1. The hypothesis was tested that intermediate connectivity to a river results in propagule inputs to wetlands, whereas excessive connectivity impedes recruitment, and insufficient connectivity causes less competitive species to be eliminated, with no recruitment of new species. As a consequence, very low or very high nutrient levels should decrease species richness by selecting specialized species, whereas intermediate nutrient levels should favour the co-occurrence of species with contrasting nutrient requirements.
2. Among cut-off channels with high sinuosity and which are infrequently flooded by the river (low flood scouring), one example possesses high species richness because most species are saved from extinction by long-term isolation of the channel and cold groundwater supplies. Other channels are poorly supplied with groundwater and show a lower richness of species, because of low propagule inputs and low recruitment potential.

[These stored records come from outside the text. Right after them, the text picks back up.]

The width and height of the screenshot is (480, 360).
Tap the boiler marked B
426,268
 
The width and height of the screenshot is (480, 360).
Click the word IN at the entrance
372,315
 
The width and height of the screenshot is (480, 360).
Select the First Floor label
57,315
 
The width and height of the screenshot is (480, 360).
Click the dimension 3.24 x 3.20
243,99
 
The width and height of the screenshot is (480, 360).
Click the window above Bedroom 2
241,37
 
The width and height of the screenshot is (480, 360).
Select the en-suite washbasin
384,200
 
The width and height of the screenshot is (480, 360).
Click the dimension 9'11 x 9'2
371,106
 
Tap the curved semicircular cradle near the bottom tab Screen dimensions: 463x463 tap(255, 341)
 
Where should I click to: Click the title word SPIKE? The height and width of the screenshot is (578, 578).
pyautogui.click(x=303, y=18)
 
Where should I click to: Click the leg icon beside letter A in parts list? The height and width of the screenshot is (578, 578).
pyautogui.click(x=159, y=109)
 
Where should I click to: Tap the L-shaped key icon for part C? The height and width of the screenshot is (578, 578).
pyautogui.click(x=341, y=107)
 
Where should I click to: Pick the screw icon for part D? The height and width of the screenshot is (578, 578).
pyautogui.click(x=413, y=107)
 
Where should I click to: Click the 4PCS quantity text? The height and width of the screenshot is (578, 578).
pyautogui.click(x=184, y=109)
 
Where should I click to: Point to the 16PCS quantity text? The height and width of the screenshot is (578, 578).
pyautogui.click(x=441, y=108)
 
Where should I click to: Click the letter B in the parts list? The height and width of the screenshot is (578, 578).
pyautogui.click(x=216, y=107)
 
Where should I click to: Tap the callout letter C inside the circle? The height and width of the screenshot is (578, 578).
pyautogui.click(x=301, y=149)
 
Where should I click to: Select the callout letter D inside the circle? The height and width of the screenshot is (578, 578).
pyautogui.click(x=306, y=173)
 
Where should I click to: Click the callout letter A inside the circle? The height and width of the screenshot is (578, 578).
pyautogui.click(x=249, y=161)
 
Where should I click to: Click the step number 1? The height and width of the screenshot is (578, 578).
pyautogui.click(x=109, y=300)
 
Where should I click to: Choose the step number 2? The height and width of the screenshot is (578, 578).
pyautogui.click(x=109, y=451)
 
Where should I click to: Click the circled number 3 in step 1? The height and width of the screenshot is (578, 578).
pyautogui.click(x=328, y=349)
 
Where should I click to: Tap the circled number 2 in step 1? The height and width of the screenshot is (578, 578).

3. Cut-off channels with low sinuosity and which are flooded at intermediate frequencies were divided into three groups. The first group was species-poor, being closely connected to the river through downstream backflows which maintain nutrient-rich and turbid waters, in keeping with the hypothesis. The second group presents intermediate richness caused by: (i) lower river backflows; and (ii) floods that partly scour substrate and plants, and afford regeneration niches for transported propagules. The third group was species-poor because of excessive groundwater supplies, which probably acted as a limiting factor for species growth and recruitment.
4. The most frequently flooded channel shows the highest species richness, and occurrence of rare and fugitive species, because of floods which compensate competition by scouring sediments and plants, and afford regeneration niches for propagules. In this case, conservation of biodiversity necessitates propagule sources at the level of the river landscape.